Hydrogen derived from water as a sustainable solar fuel: learning from biology
Abstract
The United Nations Climate Change Conference (COP21) held in Paris in 2015 and the follow-up conferences in Marrakesh (COP22) and very recently in Bonn (COP23) have established an unprecedented international agreement that during this century human society must break from its reliance on energy from fossil fuels to energy sources, which do not release greenhouse gases, particularly carbon dioxide. This is a very hard call. It will not only involve improving more efficient use of energy but also the establishment of new technologies and infrastructures for its generation and distribution. Among renewable energy resources able to tackle these challenges significantly are nuclear or those derived from solar radiation.

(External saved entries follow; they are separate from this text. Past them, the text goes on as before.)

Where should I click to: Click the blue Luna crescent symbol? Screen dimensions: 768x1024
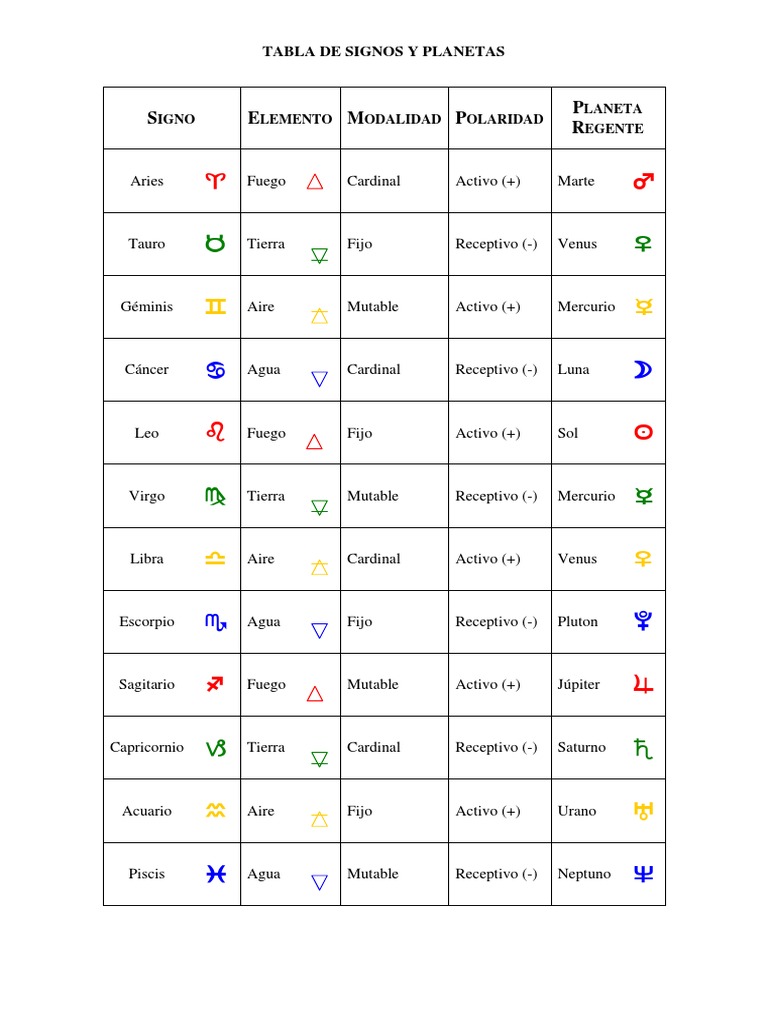[642, 370]
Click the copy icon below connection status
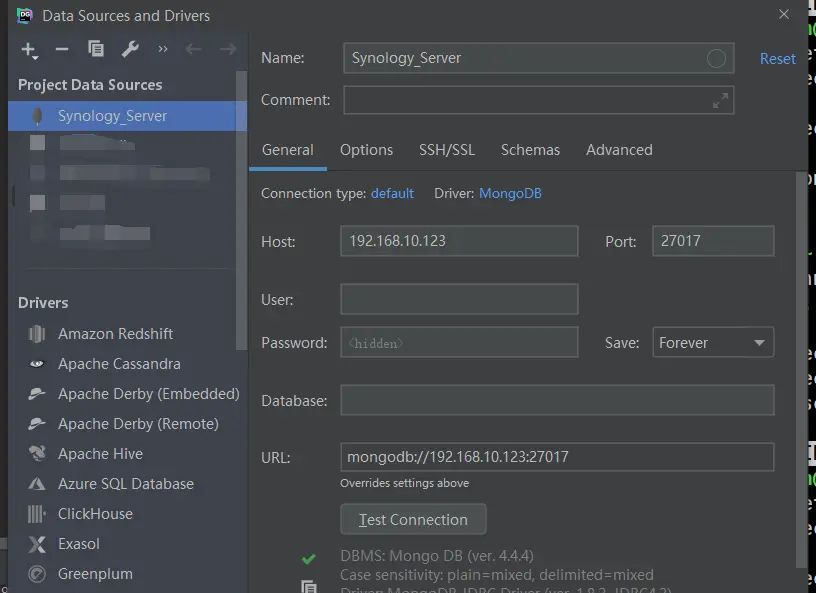The height and width of the screenshot is (593, 816). point(309,588)
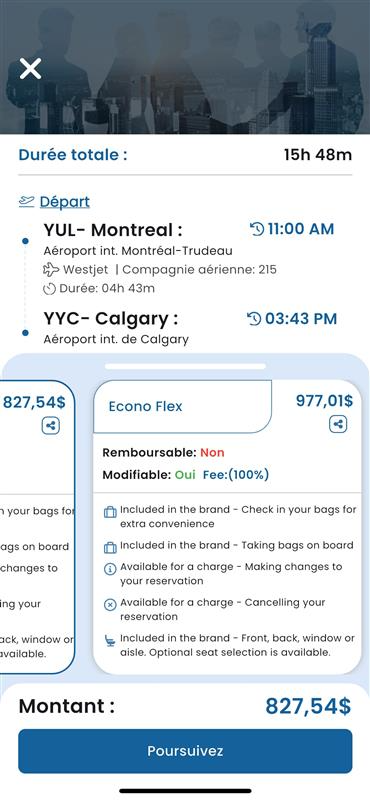Tap the duration timer icon next to Durée

point(50,289)
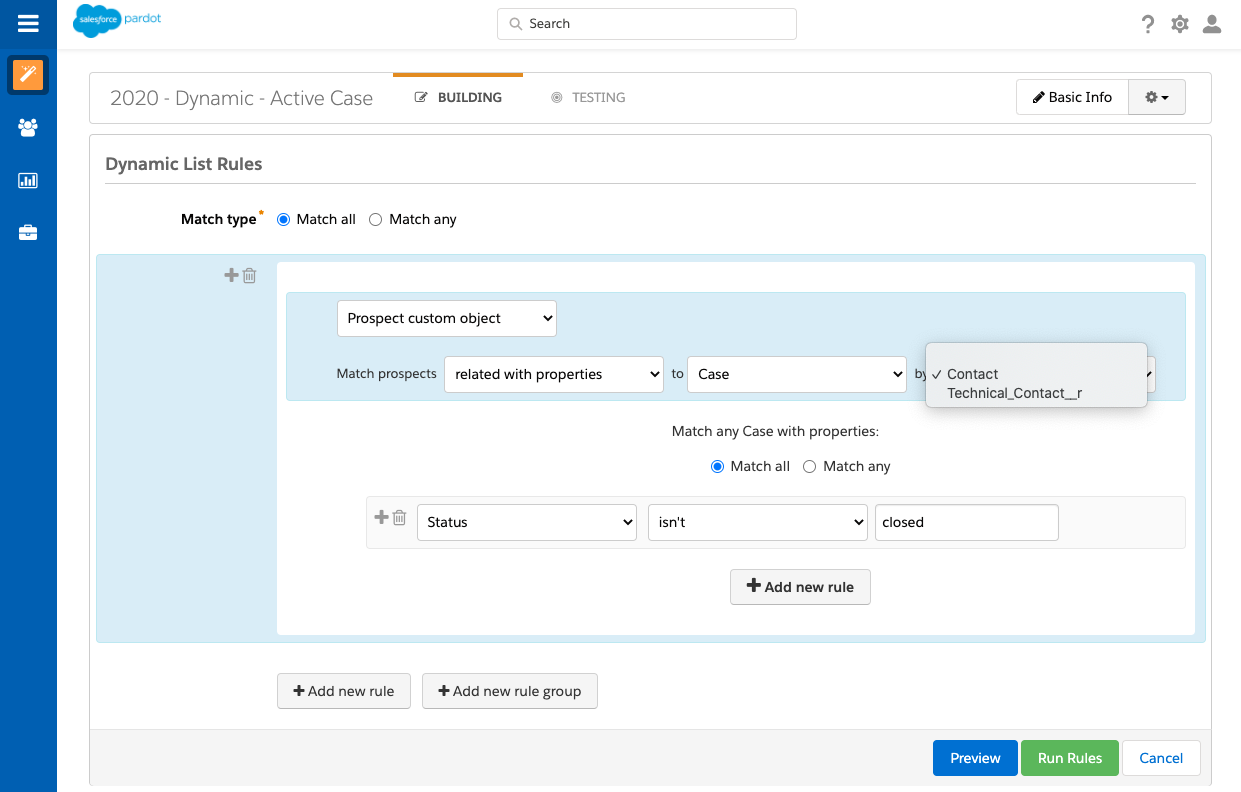
Task: Expand the Status field dropdown
Action: [526, 523]
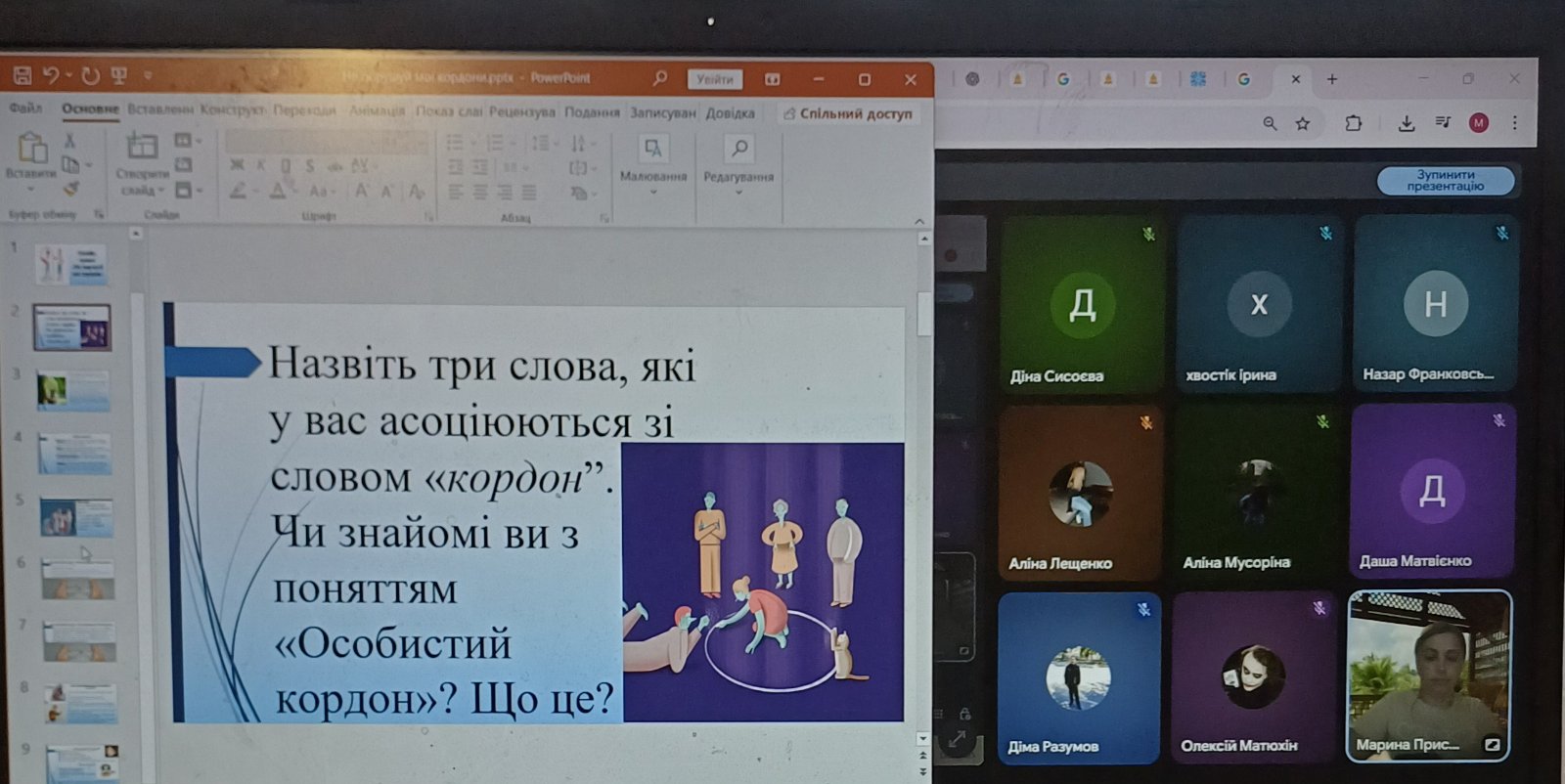Image resolution: width=1565 pixels, height=784 pixels.
Task: Bookmark the page with the star icon
Action: coord(1303,123)
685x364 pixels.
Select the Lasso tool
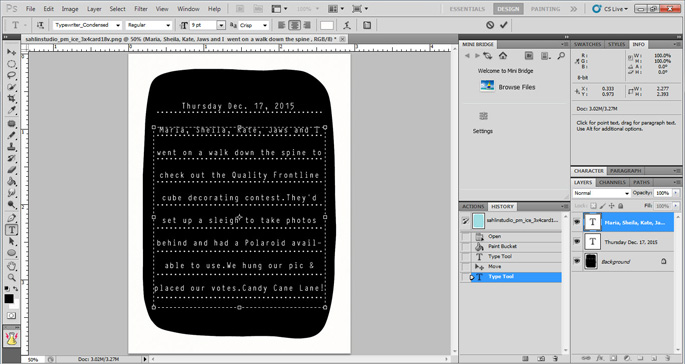(11, 75)
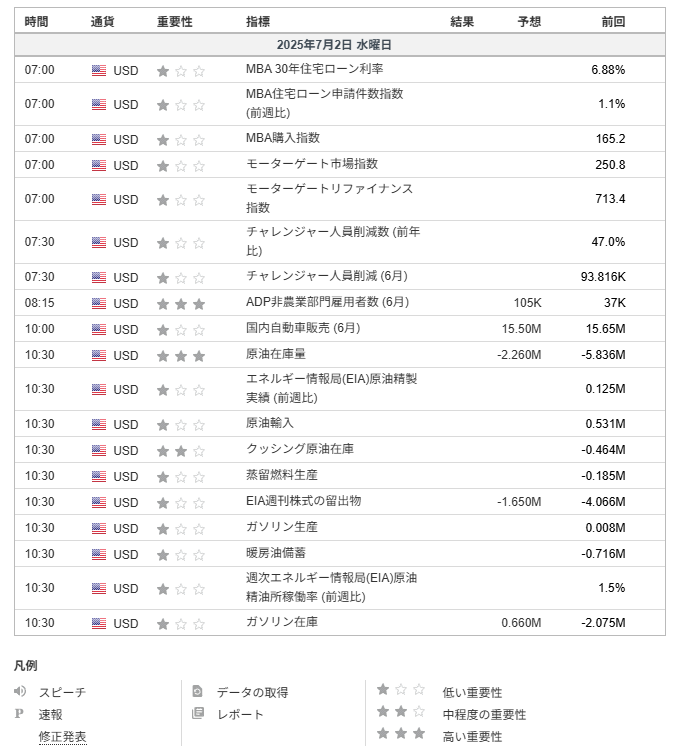The width and height of the screenshot is (675, 752).
Task: Click the P icon beside 速報 in the legend
Action: click(x=19, y=714)
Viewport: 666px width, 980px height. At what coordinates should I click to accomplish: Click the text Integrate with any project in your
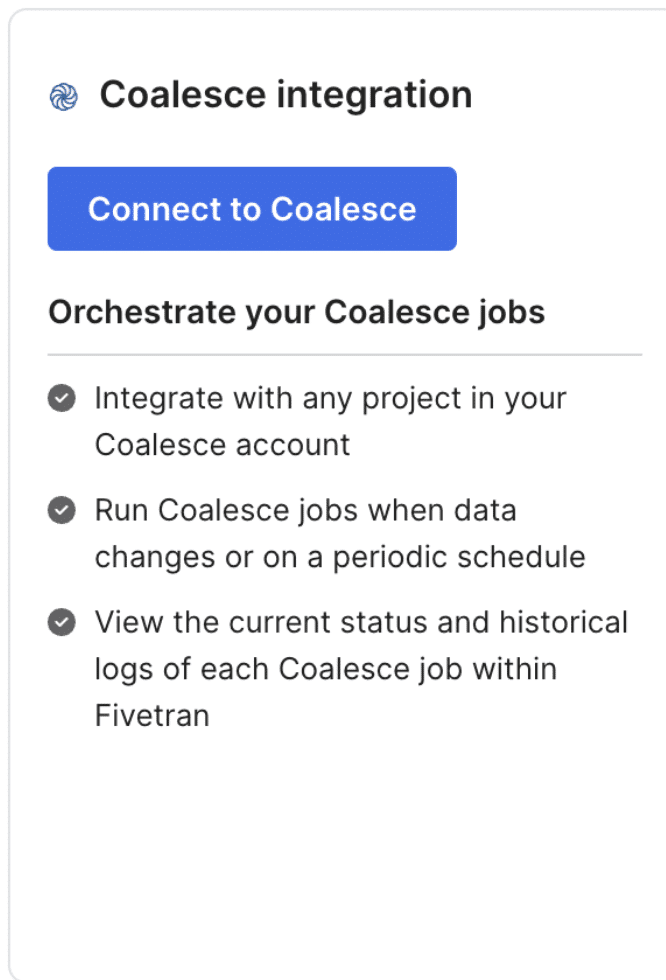(331, 399)
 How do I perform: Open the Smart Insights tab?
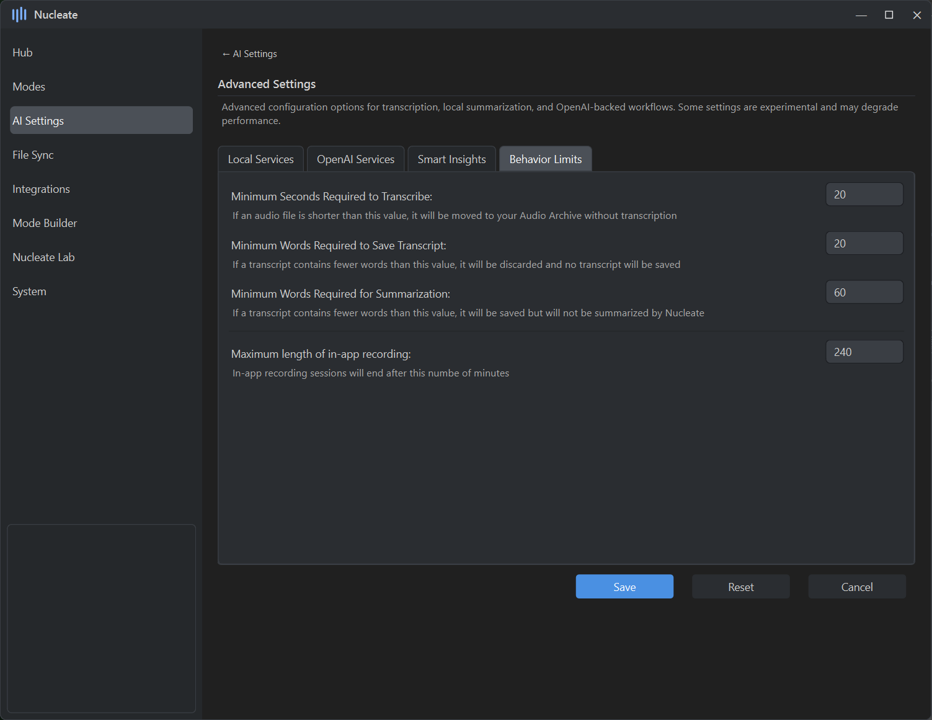pyautogui.click(x=452, y=159)
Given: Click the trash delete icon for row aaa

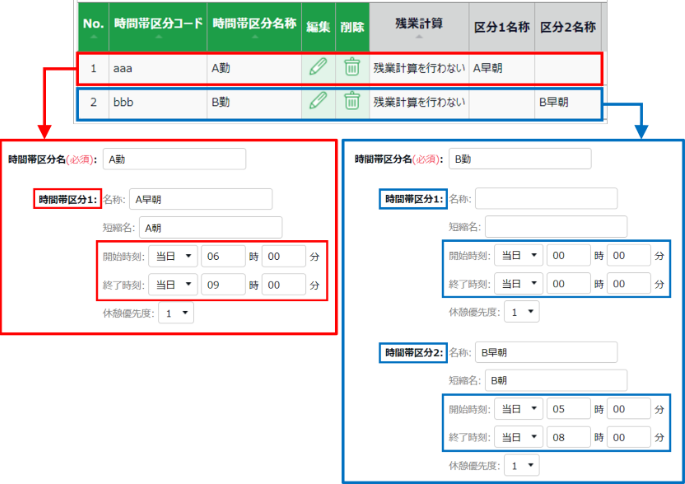Looking at the screenshot, I should click(x=351, y=67).
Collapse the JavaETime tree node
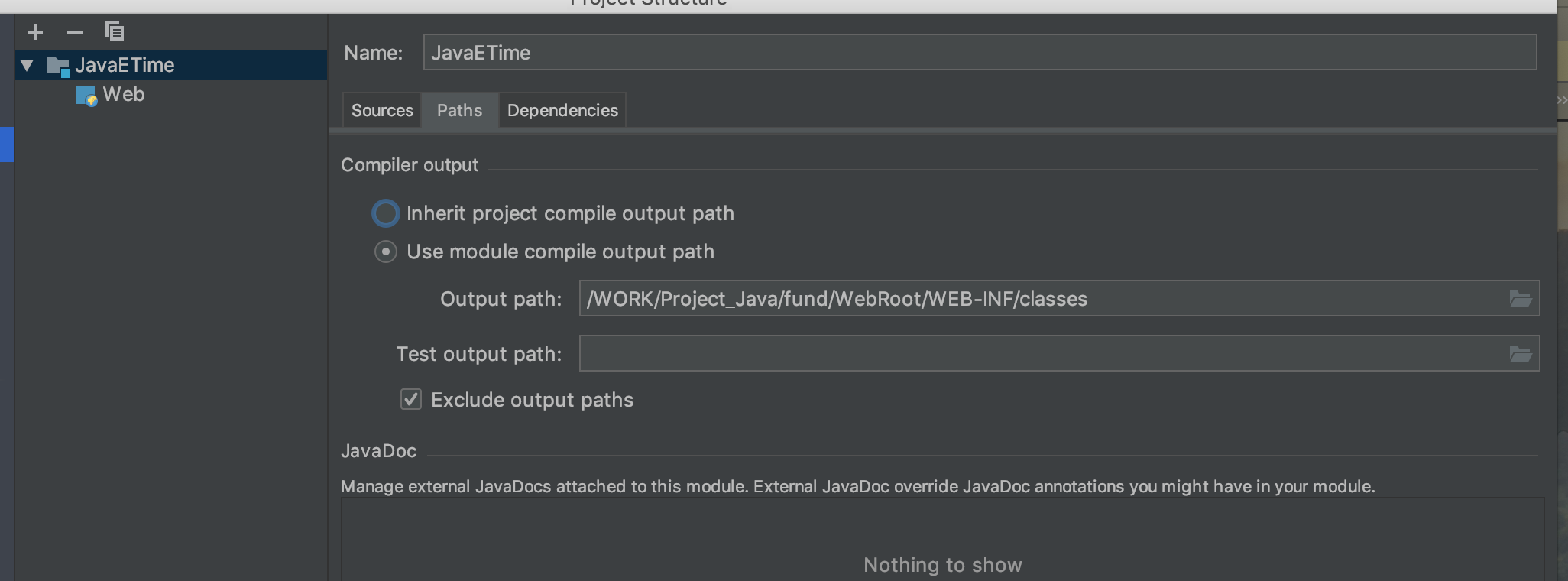Screen dimensions: 1568x581 click(28, 66)
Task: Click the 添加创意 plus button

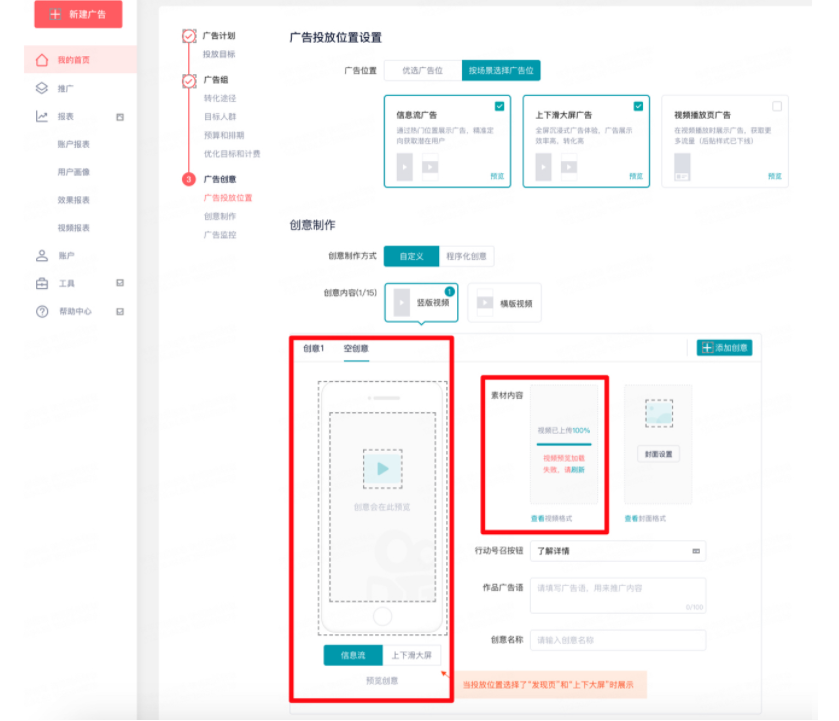Action: pos(723,347)
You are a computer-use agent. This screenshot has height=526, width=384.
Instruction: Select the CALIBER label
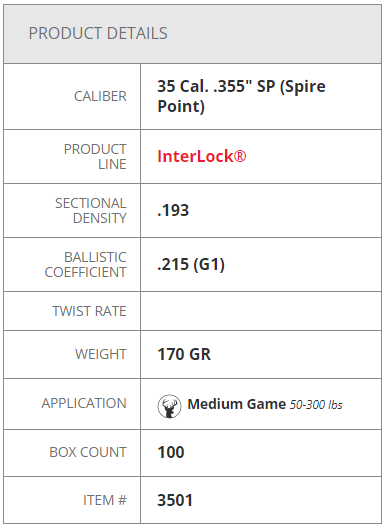point(100,97)
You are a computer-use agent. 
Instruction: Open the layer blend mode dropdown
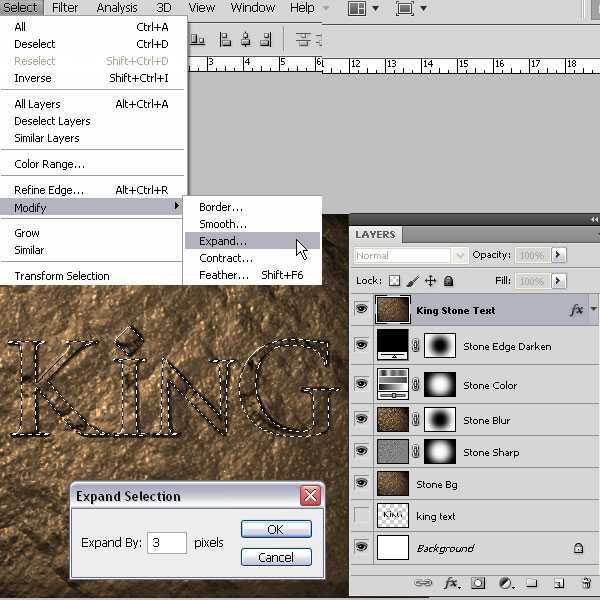(410, 255)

However in the case of nuclear fusion, a technological breakthrough is required while nuclear fission is limited in the long run by the finite supply of uranium fuel. Here I focus on solar energy which is already contributing to the challenge of COP21. In particular, I discuss its capture and storage through the splitting of water to produce oxygen and hydrogen reducing equivalents, which is essentially the route taken by biology about 3 billion years ago. In so doing I will describe how Nature goes about achieving this fundamental energy converting reaction as a back drop to efforts to achieve the same goal using non-biological photo-electrochemical technology.